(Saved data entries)
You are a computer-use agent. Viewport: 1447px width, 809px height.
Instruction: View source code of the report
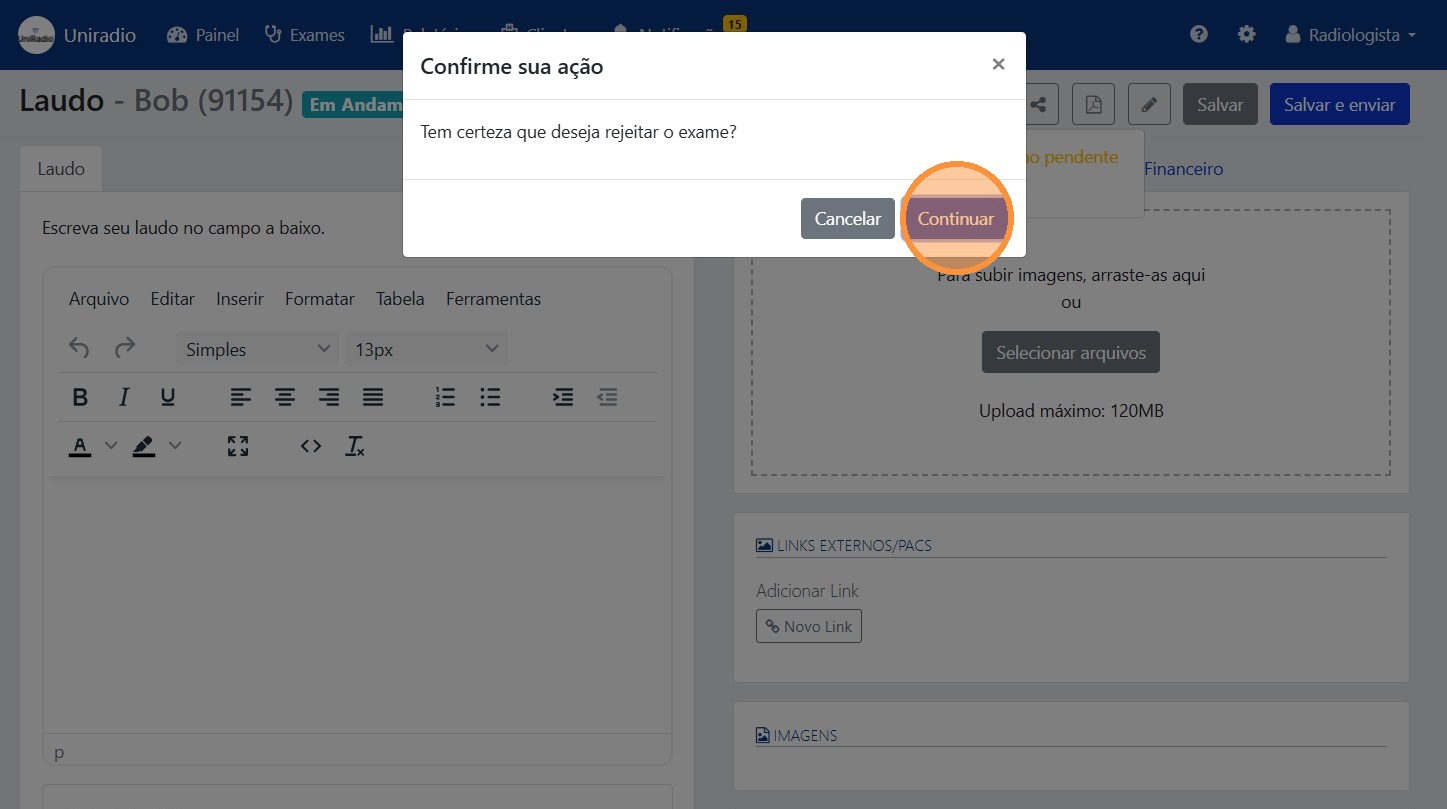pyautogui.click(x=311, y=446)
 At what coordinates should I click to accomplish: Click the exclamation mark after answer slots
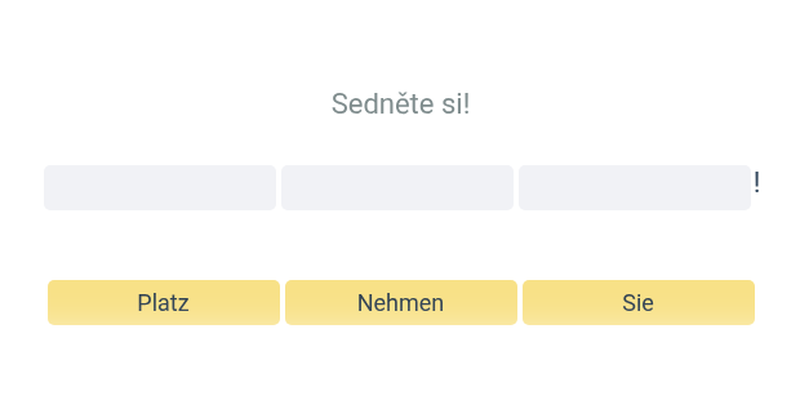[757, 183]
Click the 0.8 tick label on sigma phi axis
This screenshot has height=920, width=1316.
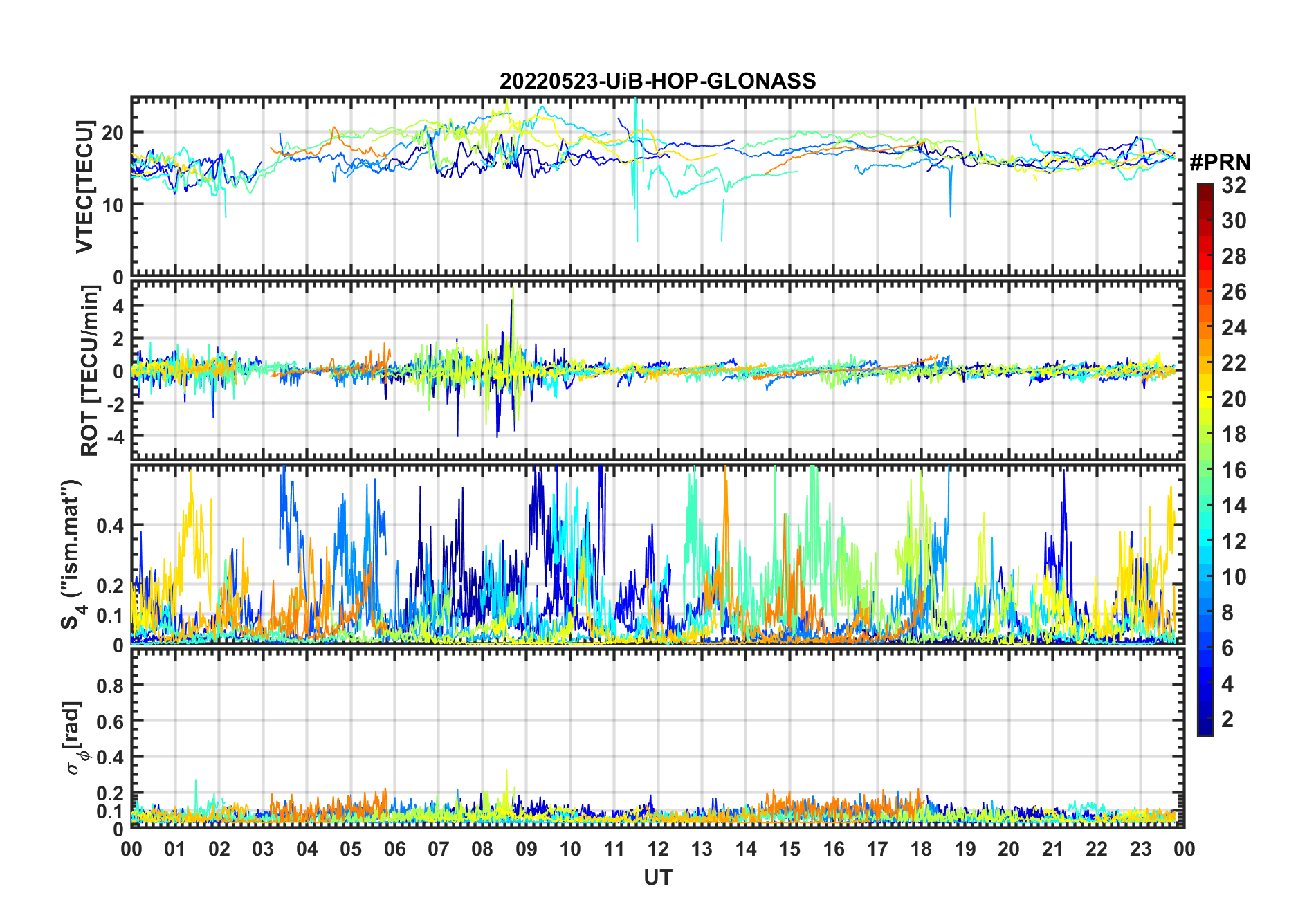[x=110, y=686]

### TASK TO COMPLETE
Your reply is the full set of entries reproduced exactly, with images omitted.

### ANSWER FOR THE TASK
You are a computer-use agent. Viewport: 1447px width, 809px height.
Instruction: View source code of the report
pyautogui.click(x=311, y=446)
 At what coordinates should I click to accomplish: Click the exclamation mark after answer slots
[757, 183]
Click the 0.8 tick label on sigma phi axis
This screenshot has height=920, width=1316.
[x=110, y=686]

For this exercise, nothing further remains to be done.